Data entries -
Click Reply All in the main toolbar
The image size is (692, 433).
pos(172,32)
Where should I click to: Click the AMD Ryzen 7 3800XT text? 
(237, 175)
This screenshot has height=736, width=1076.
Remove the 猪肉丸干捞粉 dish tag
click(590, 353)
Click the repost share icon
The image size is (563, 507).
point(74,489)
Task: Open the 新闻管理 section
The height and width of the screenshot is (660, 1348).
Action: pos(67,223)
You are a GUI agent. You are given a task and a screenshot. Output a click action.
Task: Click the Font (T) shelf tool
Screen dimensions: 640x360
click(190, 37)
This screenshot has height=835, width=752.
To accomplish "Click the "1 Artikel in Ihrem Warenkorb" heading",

PROBLEM TO WORK ON - The lines wanted are those from the one with "Screen dimensions: 640x360" through the last line of the records, repeated exactly and with both ends included.

SOLVED EXERCISE -
Screen dimensions: 640x360
click(190, 37)
This screenshot has height=835, width=752.
To accomplish "Click the "1 Artikel in Ihrem Warenkorb" heading",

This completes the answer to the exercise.